Marco Chayet, Chayet & Danzo LLC

For nearly three decades, Marco Chayet has shaped elder law in Colorado into a discipline prioritizing human dignity.

In the mid-90s, while Chayet was interning in the Denver District Attorney’s Office, his grandmother became the subject of a landmark probate case regarding her care and finances as her health declined.


“It opened my eyes,” Chayet recalled. “At the time, elder law wasn’t even a well-developed area of practice. But I saw the vulnerability. I saw that despite diminished capacity, people shouldn’t lose their right to due process or dignity.”

In 2001, Chayet launched Chayet & Danzo with a deliberately holistic vision. What started as a plan sketched on cocktail napkins has grown into a 22-person team known for handling some of the most sensitive legal matters individuals and families face, from questions around incapacity and aging to special needs and disability.

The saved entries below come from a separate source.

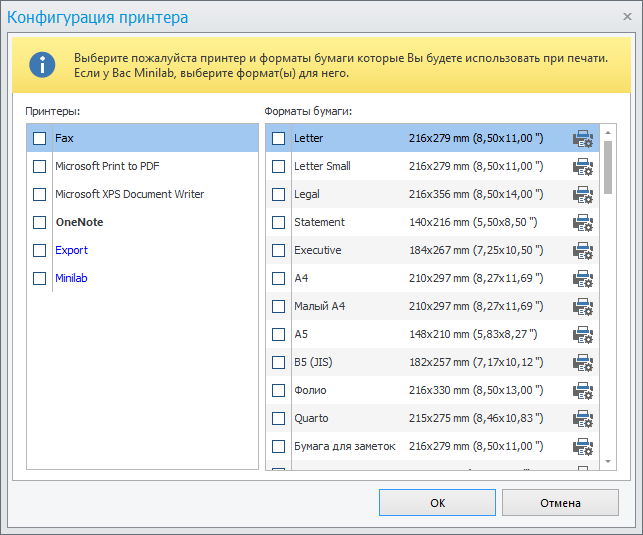Screen dimensions: 643x535
Task: Click printer icon in the Quarto row
Action: click(582, 419)
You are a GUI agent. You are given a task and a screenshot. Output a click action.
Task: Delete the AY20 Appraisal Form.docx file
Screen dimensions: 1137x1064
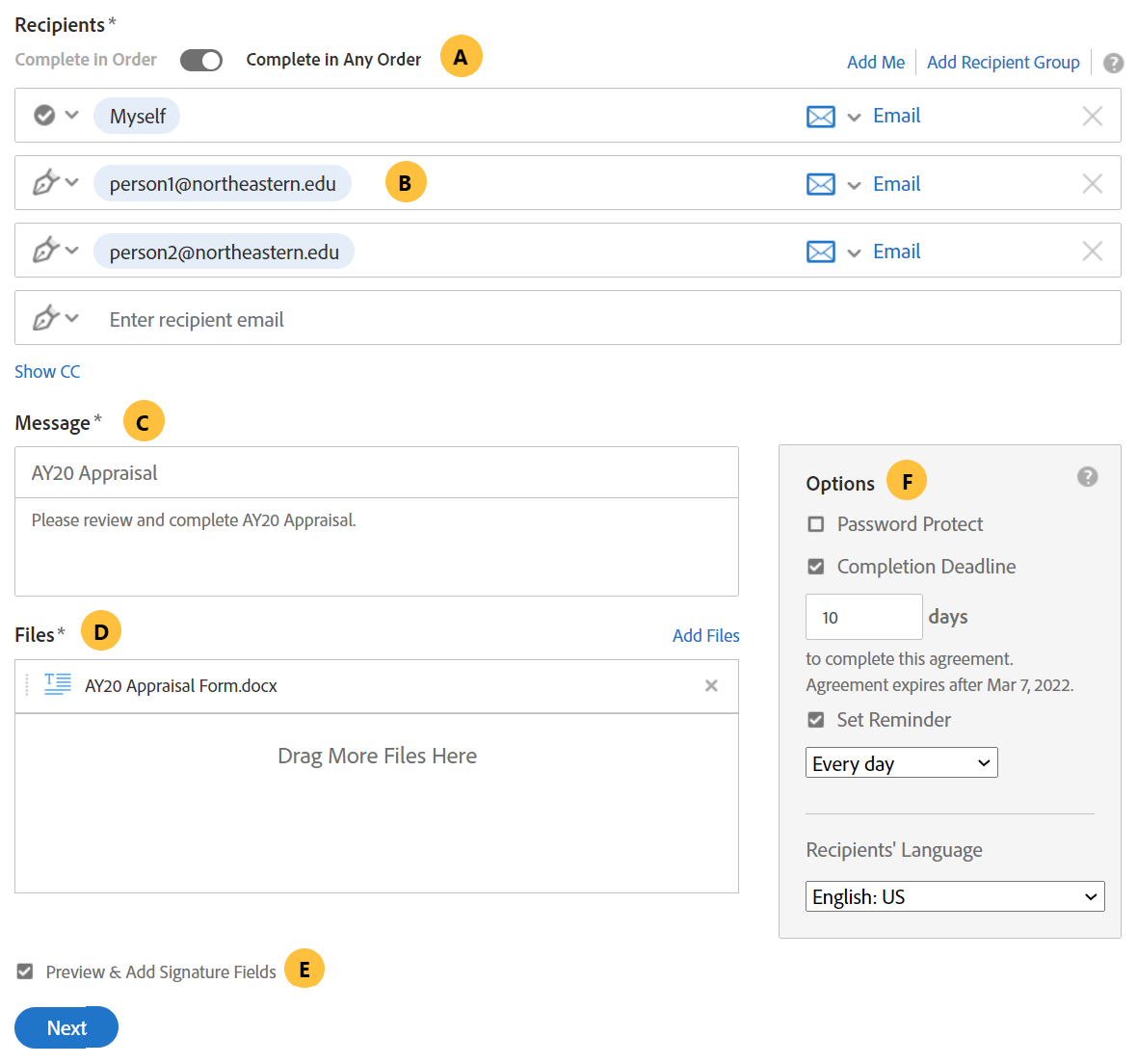click(x=711, y=686)
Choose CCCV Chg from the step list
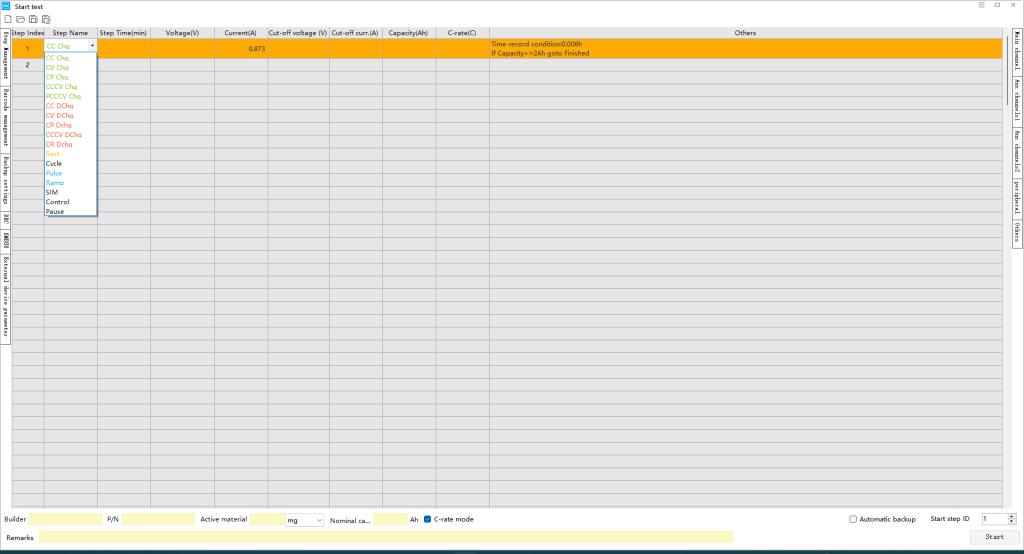The width and height of the screenshot is (1024, 554). point(62,87)
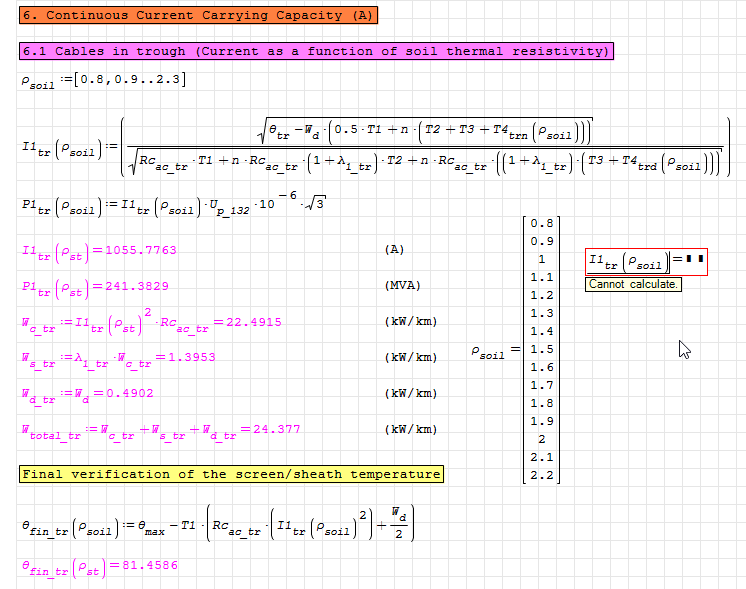Select the Wc_tr equation giving 22.4915
The width and height of the screenshot is (746, 589).
pos(151,321)
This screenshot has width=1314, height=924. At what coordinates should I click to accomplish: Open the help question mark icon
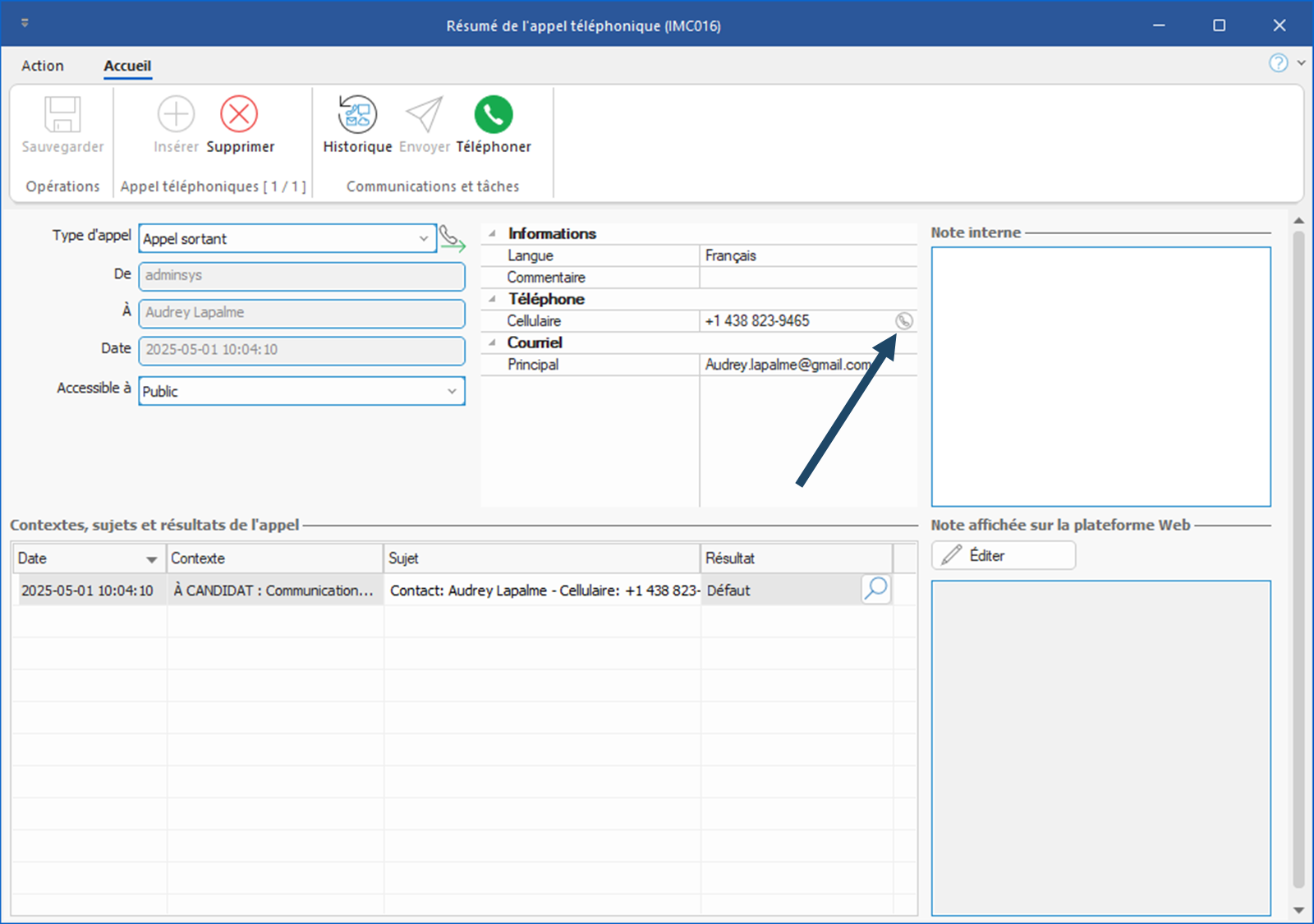[1278, 63]
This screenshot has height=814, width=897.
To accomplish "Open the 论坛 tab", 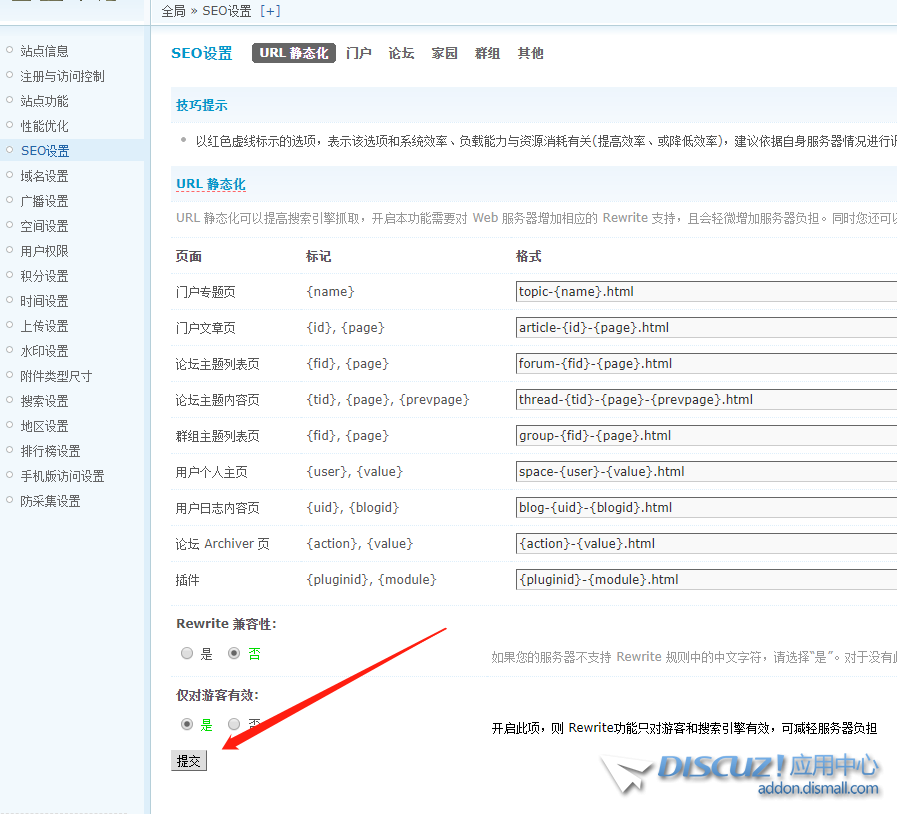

“We are often the emergency room doctors of the law,” he says. “These are the most traumatic events in a client’s life. You have to be more than an attorney; you have to be a counselor.”

Attorneys across practice areas regularly turn to Chayet when cases intersect with guardianships, conservatorships or special needs planning. His work spans both private representation and public service, including appointments as a guardian ad litem and his role as public administrator for the 18th Judicial District.

In these capacities, Chayet often represents individuals with no family or resources. “These challenges aren’t limited by wealth,” he says. “They affect everyone. The legal questions may look different on paper, but the human stakes are the same.”

Beyond his practice, Chayet has aimed to build the field of elder law. He serves as an adjunct professor at the University of Colorado Law School, his alma mater, and endowed the school’s first elder law scholarship, helping formalize a discipline that barely existed when he began his career.

He has served on the Colorado Supreme Court Nominating Commission, as an original commissioner for the Office of Public Guardianship and as a trustee for the Next50 initiative, a $250-million foundation focused on aging.

He has published, among others, How to Protect Your Family’s Assets from Devastating Nursing Home Costs (Colorado Edition). He is a member of the Academy of Special Needs Planners and the National Academy of Elder Law Attorneys.

Chayet also serves on the board of the Denver Center for the Performing Arts, where he advocates for expanding access to the arts for aging and disabled communities.